Browser registry settings on the workstation are at:

\HKEY_LOCAL_MACHINE\SYSTEM\CurrentControlSet\Services\Browser\Parameters


The value:

  • MaintainServerList - If value is:
    • No - Workstation will not be a browser
    • Yes - The workstation may be a browser or backup browser.
    • Auto - The workstation may become master, backup, or potential browser.
  • IsDomainMaster - Default is No. If set to Yes, only a PDC can win the election over the workstation with this setting.

How browsing works

Upon bootup, members of the domain or workgroup announce themselves to the master browser once a minute for 5 minutes then every 12 minutes afterwards. They do this by sending a server announcement packet to the master browser. If a computer sharing resources does not respond for three announcement periods of 12 minutes each, the master browser removes that computer from its browse list. If the computer is shutdown normally, it tells the master browser.

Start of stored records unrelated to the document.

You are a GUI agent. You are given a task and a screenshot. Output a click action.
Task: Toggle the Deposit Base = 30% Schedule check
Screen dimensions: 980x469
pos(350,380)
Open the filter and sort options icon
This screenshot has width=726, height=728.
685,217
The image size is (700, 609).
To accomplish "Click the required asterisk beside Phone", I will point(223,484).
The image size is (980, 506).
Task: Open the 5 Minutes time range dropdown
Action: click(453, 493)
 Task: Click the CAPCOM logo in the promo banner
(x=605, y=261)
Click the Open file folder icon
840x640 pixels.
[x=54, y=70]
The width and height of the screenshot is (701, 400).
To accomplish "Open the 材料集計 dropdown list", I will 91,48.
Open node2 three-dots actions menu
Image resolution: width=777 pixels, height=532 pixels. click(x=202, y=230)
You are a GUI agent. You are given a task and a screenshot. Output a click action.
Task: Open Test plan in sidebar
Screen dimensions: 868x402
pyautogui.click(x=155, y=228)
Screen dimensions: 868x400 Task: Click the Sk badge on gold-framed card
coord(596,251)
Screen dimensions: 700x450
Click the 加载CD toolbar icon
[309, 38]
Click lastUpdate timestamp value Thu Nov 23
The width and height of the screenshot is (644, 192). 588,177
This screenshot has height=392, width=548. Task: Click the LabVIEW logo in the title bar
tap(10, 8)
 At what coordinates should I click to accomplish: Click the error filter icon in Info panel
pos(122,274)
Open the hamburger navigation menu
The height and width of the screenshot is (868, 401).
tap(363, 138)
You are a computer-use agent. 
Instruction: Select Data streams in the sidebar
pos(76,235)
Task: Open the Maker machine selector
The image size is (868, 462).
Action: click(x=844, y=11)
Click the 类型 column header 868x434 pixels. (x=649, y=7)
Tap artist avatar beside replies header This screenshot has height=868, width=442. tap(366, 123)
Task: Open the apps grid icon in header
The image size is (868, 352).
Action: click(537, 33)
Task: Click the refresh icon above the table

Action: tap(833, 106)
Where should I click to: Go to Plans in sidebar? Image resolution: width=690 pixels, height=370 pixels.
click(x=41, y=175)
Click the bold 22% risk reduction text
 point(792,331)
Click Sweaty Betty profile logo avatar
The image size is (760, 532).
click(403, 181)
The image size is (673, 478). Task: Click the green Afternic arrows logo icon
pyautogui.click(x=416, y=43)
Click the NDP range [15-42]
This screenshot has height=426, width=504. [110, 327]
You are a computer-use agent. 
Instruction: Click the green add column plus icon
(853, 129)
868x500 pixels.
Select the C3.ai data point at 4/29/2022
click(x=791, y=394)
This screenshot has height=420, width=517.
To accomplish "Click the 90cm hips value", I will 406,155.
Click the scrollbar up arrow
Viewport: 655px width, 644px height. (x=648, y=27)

Backup browsers poll the master browser every 15 minutes to receive the browse list. Backup browsers send messages to the master every 15 minutes. The master browser won't remove a backup browser from its list for three announcement periods or a total of 45 minutes. Since the clients will ask the master browser for a list of backup browsers, then ask a backup browser for the browse list information the maximum time a resource may be unavailable, but still appear on the browse list to the client is 51 minutes. This is three 12 minute announcement periods for computers sharing resources plus the maximum time for the latest browse list to be sent to the backup browsers which is 15 minutes.

The master browser can send a request announcement packet requiring all computers in the workgroup or domain to respond within 30 seconds. Master browsers on separate domains listen for broadcasts from each other. For five minutes after becoming master, the computer will send domain announcement messages every minute to other domains. It then repeats this process every 15 minutes. If a domain master browser has not sent messages for three time periods, which is 45 minutes, other browsers will remove that domain from their browse list.

Number of Browsers

There can only be three backup browsers in a domain. If the "MaintainServerList" parameter on a workstation is set to "auto" one potential browser is selected by the master browser to be a backup browser for every 32 computers on the network. In a routed subnet, the PDC acts as a domain master browser to coordinate all subnet master browsers using WINS. All BDCs are automatic browsers except when a BDC must act as a master browser when the PDC is not available.

Browsing Across Subnets

NWLink passes broadcasts through its routers, but TCP/IP does not. On subnets, there must be a subnet master browser. The subnet master browser and the domain master browser swap browse lists. On TCP/IP, port 137 is used for browser broadcasts.

Joining a domain

On a domain controller, the server manager program is used to create an account for a computer for it to become a member of a domain.